Will Congress force the USPS to deliver mail on Saturdays?
Congress has long kept the Postal Service from moving to a five-day schedule, but the USPS seems to be ignoring lawmakers this time around
U.S. Postmaster General Patrick Donahoe announced Wednesday that the U.S. Postal Service will stop delivering mail (but not packages) on Saturdays starting the week of Aug. 5, saving the agency about $2 billion a year. A lot of questions have arisen about the move — Is $2 billion enough to dent the USPS's big deficits? Will cutting Saturdays actually cost the post office more money, as postal unions, paper manufacturers, and other affected business argue? — but the most immediate and pressing question is this: Will Congress quash the plan before it begins?

**Data listing:**
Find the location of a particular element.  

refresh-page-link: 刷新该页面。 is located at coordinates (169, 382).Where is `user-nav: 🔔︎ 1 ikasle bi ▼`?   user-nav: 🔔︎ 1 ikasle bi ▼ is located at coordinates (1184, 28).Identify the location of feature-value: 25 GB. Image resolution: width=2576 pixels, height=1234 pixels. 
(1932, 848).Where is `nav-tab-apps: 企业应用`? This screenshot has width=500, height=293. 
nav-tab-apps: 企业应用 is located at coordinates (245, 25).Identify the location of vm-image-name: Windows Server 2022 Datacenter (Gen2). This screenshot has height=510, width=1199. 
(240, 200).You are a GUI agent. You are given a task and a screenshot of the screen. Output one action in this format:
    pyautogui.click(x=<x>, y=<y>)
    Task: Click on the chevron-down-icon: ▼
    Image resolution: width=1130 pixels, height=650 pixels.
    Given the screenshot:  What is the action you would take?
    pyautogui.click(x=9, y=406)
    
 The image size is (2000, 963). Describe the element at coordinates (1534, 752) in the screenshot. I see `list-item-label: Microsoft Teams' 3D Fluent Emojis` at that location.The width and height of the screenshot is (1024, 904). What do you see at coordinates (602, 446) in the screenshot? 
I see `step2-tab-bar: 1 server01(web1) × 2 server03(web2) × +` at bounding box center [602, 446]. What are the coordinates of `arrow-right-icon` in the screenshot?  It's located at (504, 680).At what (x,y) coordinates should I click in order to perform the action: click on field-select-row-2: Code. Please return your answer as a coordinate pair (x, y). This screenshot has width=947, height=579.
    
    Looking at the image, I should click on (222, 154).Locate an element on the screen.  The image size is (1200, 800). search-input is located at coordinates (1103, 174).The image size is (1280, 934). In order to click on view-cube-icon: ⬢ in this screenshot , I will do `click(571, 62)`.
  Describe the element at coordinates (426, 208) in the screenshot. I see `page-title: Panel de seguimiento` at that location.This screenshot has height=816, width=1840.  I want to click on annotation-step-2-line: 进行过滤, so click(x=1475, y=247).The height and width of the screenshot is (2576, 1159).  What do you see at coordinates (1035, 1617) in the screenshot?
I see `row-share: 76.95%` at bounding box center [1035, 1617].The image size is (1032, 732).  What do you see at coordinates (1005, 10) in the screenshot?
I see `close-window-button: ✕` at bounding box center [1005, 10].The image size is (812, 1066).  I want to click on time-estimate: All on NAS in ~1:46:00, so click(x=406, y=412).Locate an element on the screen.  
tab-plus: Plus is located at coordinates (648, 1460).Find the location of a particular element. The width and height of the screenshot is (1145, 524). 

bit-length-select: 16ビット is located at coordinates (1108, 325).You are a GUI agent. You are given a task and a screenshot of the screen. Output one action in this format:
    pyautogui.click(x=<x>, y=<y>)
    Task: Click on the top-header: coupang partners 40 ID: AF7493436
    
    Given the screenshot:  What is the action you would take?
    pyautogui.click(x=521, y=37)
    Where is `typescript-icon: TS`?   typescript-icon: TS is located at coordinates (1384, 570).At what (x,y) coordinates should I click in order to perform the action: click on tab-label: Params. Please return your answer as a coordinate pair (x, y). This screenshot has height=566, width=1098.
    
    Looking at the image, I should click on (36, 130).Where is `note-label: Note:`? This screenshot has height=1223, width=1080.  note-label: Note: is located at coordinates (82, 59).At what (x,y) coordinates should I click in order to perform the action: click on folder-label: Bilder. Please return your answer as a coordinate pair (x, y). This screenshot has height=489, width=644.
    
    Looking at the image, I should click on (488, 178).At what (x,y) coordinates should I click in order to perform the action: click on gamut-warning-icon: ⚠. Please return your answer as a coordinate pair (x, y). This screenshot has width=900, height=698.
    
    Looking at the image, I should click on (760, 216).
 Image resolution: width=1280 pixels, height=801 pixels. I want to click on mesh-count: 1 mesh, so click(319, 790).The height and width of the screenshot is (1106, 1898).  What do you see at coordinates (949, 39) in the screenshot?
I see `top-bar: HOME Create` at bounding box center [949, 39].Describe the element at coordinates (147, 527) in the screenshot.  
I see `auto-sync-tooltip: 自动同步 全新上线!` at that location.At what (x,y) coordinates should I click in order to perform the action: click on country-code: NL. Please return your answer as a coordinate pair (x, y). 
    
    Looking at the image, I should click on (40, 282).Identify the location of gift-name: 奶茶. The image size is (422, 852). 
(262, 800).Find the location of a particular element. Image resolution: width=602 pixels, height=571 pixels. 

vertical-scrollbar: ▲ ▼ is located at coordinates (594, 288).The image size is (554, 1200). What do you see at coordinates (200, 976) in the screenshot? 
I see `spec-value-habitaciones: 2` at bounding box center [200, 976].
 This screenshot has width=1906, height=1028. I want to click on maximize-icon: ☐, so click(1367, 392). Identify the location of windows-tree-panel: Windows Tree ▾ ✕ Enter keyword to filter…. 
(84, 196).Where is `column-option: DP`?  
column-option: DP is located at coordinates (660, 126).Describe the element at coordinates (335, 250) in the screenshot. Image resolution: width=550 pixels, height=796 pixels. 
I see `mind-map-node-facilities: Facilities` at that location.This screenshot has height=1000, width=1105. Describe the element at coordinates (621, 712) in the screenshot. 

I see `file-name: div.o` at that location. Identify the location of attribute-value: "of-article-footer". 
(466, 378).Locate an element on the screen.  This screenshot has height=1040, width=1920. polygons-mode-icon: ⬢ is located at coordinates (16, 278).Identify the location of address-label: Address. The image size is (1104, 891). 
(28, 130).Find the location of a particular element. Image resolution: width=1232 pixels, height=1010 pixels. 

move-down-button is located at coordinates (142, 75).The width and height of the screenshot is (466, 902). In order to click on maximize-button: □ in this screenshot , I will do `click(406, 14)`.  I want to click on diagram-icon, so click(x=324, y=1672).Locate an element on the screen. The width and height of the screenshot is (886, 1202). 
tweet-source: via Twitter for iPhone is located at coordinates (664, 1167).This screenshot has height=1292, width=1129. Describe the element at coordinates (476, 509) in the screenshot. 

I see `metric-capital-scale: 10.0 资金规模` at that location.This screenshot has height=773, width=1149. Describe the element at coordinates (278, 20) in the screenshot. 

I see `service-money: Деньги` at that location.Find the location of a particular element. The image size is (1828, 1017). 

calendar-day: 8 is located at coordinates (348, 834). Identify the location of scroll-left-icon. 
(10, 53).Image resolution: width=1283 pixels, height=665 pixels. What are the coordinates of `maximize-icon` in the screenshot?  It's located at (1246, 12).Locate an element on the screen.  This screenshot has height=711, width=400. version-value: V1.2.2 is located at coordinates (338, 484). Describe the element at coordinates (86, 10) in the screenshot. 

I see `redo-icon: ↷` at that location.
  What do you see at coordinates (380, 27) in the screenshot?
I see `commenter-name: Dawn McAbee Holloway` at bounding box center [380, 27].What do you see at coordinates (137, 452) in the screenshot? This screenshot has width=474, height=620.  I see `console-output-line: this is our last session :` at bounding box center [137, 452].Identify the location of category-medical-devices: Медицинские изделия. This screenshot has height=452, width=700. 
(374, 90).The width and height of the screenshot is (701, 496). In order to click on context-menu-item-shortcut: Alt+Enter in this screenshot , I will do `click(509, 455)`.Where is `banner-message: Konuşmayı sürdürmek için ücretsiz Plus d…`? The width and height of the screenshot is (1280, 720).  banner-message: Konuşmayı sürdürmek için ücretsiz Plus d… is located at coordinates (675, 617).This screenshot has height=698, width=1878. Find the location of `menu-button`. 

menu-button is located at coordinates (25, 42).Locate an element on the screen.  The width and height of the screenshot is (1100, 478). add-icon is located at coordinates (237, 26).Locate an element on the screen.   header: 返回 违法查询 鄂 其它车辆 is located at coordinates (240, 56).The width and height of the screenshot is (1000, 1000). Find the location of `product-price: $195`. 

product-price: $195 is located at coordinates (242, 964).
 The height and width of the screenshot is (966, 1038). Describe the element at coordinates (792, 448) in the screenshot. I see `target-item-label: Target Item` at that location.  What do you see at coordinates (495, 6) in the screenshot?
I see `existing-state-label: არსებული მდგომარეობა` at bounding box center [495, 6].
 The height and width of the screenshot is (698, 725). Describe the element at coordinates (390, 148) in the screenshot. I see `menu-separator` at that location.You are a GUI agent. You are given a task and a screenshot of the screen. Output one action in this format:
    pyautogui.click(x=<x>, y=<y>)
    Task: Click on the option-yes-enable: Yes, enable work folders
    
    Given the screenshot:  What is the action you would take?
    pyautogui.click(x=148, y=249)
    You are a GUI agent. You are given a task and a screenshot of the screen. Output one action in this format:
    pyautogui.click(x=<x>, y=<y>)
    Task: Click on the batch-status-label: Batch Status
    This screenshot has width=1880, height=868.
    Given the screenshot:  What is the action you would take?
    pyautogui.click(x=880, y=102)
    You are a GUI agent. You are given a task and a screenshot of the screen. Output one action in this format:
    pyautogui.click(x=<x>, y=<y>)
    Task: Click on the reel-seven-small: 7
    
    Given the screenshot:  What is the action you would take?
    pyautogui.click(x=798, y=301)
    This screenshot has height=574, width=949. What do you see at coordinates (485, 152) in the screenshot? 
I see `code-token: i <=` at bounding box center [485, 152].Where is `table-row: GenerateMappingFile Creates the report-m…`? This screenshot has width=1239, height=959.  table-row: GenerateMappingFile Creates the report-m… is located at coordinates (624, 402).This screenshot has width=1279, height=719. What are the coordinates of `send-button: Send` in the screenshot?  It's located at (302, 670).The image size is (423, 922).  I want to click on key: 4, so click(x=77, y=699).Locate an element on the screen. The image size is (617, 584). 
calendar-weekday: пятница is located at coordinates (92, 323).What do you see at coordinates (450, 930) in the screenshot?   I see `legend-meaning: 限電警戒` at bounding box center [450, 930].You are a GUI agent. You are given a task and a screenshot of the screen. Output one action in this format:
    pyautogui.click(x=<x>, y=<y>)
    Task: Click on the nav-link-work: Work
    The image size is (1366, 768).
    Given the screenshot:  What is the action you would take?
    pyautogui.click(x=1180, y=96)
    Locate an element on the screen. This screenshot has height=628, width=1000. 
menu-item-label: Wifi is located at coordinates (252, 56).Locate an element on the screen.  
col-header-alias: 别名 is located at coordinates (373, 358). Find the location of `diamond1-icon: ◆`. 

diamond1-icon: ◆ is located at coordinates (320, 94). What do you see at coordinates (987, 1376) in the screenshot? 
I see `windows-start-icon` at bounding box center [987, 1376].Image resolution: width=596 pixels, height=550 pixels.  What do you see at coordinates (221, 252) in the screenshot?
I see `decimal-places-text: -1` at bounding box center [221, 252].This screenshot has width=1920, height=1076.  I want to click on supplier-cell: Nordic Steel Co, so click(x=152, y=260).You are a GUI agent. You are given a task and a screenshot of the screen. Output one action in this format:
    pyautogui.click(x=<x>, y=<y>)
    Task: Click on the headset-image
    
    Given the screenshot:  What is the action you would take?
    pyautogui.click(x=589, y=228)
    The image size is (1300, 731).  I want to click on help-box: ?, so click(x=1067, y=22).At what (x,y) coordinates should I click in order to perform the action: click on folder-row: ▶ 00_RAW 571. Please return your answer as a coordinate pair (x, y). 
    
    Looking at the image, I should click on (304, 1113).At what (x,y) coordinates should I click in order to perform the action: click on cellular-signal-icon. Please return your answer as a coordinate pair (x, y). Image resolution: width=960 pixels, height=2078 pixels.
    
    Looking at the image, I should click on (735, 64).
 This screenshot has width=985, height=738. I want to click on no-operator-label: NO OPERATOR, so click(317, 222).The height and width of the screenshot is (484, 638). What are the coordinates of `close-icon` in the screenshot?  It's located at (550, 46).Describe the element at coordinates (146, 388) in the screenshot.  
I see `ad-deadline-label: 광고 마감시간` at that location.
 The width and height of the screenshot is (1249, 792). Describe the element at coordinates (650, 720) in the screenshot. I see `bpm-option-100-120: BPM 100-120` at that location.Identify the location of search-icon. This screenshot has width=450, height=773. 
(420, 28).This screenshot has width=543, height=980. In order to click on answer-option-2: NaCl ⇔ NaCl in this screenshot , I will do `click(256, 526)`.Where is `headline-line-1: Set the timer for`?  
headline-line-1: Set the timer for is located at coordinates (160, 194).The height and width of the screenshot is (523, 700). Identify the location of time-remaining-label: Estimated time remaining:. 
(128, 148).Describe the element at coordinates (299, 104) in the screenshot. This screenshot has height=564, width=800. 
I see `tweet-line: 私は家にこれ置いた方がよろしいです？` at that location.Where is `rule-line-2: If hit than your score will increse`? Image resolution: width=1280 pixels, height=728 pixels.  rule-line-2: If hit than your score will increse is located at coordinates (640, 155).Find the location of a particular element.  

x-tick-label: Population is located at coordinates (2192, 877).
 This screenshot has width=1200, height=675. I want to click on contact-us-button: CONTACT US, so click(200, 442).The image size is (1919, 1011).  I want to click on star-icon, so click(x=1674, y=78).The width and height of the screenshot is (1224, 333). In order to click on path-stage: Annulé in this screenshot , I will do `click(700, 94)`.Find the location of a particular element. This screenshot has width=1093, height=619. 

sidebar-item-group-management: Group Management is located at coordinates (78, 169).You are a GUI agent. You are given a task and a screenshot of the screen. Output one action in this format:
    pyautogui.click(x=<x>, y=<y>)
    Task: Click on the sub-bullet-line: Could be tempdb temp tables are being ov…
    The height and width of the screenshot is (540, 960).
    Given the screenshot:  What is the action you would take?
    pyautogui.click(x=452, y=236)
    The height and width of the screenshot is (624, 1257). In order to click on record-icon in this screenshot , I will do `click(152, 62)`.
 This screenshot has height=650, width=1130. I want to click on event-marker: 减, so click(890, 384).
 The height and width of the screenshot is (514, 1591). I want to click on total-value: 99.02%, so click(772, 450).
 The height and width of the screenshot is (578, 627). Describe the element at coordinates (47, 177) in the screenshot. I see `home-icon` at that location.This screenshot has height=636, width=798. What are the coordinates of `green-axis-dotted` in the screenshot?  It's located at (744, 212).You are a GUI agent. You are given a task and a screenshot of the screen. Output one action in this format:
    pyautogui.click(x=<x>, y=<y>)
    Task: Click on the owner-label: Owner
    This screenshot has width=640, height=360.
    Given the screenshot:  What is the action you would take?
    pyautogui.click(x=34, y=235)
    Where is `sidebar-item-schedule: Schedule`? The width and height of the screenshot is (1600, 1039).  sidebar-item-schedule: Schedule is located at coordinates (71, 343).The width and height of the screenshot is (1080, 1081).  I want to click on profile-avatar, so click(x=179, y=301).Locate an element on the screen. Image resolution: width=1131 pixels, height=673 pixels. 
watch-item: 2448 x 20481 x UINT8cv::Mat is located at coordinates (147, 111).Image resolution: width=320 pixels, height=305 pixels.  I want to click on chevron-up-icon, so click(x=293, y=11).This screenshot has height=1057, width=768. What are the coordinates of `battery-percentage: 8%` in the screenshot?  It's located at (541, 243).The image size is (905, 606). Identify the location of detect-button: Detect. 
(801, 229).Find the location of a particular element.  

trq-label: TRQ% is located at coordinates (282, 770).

**Task statement:** Carry on the article about the Postal Service dropping Saturday mail delivery, writing onward from its final sentence.

**Answer to this exercise:**
Here's the problem: In 1970, Congress largely uncoupled the USPS from the federal government, making it a nominally independent quasi-government agency instead of the federal cabinet-level department it had been since Ben Franklin was postmaster general. The idea was to let it operate more like a business, free of taxpayer subsidies (since the early 1980s) and political interference. "But, of course, Congress was preternaturally incapable of keeping its paws off the Postal Service, essentially insisting on maintaining ultimate political control over all important decisions of postal policy," says John Tierney at Salon. Since 1981, Congress has ordered the Postal Service to deliver mail six days a week, and it has repeatedly shot down the USPS's request to shave off a day, or at least failed to act on it, as happened in the last Congress.
Well, the USPS says it believes we're now in a moment when "the law no longer applies," says Ron Nixon in The New York Times. The current continuing resolution to fund the government through March 27 doesn't explicitly bar five-day delivery, Donahoe argues, and he hopes the next spending measure from Congress will specifically allow the USPS shift. Not everyone in Congress agrees with Donahoe's legal analysis.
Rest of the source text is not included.